The Wild Rose

                                                                                                                                      Photo: Online

I’ve had a yellow rose bush in a terra cotta pot for maybe twenty-five years. I’ve dragged it from house to house. Two years ago I planted it near my front porch trimming it back severely. Last year its stems barely grew. I wondered whether the paltriness of its leaves could gather light or store sustaining sugars. I thought I killed it. Nonetheless, in the fall I cut it back but less harshly.

This spring it leafed out fully on long thorny stems—though thinner than those of its past. Returning home after work travel, it was awash with small deeply red roses. The bush had always borne yellow roses. The tiny red ones were gorgeous in a natural way—though quite unlike the corollas of its former domesticated self.
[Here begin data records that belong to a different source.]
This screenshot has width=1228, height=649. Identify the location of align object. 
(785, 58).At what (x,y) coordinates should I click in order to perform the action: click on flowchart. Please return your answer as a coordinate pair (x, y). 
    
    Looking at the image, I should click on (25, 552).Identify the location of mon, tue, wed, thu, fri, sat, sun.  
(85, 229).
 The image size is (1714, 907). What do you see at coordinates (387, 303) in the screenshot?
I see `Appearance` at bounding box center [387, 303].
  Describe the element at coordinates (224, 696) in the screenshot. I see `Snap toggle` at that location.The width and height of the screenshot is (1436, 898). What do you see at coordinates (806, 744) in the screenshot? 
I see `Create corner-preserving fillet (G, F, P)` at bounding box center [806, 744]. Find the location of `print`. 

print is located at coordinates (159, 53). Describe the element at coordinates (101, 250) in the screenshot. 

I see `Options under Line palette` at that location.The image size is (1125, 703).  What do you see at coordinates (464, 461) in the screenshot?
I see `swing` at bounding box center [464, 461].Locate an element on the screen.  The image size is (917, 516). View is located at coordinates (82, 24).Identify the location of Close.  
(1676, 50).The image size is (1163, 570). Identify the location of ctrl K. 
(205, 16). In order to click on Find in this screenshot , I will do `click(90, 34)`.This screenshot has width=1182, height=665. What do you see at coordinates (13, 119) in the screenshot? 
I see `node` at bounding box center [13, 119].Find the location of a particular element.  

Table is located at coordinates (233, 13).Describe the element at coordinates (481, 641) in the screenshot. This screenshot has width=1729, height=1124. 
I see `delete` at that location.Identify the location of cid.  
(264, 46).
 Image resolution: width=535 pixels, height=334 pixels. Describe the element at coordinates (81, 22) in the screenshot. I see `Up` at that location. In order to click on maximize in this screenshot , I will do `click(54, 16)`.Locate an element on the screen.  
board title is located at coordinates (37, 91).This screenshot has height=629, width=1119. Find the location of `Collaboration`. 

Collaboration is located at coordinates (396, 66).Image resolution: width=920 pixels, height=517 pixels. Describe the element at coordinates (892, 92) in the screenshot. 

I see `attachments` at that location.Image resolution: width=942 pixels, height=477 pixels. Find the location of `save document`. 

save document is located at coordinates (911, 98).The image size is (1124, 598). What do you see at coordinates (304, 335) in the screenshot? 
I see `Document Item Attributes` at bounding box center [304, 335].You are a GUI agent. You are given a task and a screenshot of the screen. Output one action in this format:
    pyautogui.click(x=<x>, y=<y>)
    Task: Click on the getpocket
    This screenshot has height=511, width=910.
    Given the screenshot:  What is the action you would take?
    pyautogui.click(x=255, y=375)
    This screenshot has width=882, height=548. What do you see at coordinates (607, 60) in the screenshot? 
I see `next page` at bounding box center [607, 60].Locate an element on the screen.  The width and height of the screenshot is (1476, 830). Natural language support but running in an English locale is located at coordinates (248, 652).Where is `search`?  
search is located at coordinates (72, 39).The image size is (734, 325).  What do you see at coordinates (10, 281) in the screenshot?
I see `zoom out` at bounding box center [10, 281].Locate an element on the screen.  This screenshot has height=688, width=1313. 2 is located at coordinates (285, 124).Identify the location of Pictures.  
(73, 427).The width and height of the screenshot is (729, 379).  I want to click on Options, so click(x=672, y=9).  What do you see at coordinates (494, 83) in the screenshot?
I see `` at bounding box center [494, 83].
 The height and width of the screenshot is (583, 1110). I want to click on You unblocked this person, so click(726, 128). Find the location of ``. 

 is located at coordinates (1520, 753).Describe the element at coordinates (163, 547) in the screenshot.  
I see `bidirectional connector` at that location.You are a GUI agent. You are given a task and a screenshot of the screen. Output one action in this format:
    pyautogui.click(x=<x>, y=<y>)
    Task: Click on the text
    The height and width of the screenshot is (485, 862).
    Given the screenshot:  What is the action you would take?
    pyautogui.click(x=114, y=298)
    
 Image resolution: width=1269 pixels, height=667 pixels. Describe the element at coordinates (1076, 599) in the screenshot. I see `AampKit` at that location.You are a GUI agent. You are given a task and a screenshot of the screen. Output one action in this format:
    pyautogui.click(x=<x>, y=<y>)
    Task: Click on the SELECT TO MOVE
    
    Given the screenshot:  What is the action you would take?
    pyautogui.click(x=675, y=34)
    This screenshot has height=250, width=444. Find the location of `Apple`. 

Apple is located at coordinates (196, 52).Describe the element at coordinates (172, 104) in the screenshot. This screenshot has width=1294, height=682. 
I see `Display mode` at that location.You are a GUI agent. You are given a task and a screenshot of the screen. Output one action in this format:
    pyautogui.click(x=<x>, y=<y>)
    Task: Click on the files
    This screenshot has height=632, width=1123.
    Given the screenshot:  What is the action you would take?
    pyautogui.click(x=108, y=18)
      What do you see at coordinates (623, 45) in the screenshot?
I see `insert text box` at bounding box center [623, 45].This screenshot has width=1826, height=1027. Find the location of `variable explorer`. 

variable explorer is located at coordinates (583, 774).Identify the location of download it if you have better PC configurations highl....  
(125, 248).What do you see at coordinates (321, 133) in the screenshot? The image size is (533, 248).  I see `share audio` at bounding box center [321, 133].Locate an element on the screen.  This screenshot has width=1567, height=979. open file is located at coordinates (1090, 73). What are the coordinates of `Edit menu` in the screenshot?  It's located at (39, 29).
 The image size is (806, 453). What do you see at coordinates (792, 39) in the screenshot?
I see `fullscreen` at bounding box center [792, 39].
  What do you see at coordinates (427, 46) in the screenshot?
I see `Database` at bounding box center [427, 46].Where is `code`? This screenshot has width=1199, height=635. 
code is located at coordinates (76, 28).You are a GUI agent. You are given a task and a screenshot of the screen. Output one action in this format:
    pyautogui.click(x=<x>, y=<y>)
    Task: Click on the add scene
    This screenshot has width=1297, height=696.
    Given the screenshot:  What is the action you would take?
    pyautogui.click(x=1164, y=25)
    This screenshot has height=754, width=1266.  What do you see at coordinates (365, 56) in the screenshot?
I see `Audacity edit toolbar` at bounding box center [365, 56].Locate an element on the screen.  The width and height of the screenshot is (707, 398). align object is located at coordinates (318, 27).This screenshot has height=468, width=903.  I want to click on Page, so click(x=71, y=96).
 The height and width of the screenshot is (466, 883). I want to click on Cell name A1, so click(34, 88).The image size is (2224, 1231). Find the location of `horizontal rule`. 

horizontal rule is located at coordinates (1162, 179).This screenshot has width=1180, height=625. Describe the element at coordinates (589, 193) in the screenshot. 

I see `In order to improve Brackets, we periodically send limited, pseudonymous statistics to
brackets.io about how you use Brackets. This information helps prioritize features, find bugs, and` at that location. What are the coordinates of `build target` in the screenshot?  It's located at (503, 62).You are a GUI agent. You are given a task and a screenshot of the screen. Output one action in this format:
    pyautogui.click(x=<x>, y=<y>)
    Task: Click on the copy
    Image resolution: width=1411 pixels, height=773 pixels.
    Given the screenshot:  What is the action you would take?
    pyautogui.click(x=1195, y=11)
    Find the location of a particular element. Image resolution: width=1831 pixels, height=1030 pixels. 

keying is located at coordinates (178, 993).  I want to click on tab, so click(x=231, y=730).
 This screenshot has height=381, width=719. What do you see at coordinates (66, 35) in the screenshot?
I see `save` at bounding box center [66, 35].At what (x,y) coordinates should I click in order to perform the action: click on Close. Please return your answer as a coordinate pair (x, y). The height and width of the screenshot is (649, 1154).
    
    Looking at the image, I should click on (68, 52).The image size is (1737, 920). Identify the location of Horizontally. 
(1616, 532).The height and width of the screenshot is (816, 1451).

I looked across the commons area into my neighbor’s yard: It was bursting with a plethora of large beautiful colorful roses—ones most of us have been taught to appreciate.

​I had killed my rose alright. Well, rather, I killed its domesticated yellow cultivated parts. Those bits long ago grafted onto a wild and natural red rose rootstock—in whose beauty I now reveled. The next morning my roses were gone. Deer got them, and they’ve dined on buds all summer. It’s late summer as I write this and autumn is in the air. As I look out my window, I see a wholly natural rose bearing long thorny stems and lots of leaves. Next year I’ll keep the deer away: I want this rose’s undomesticated beauty.

For years I stewarded my life as I had the rose being equally harsh with myself. I didn’t know this though, and am I’m only now getting it. Domestication is so opaque—so hard to see through.

Don’t get me wrong, I’ve longed and worked assiduously to free my incarcerated self from the falsity and folly of domestication—though all the while being my own worst enemy. I’m changed and changing. I’m grateful. Something of wildness is flowering within.

Let’s toast to the growing and developing sufficiently to keep the ego in its proper place—that of serving our Essential rootstock.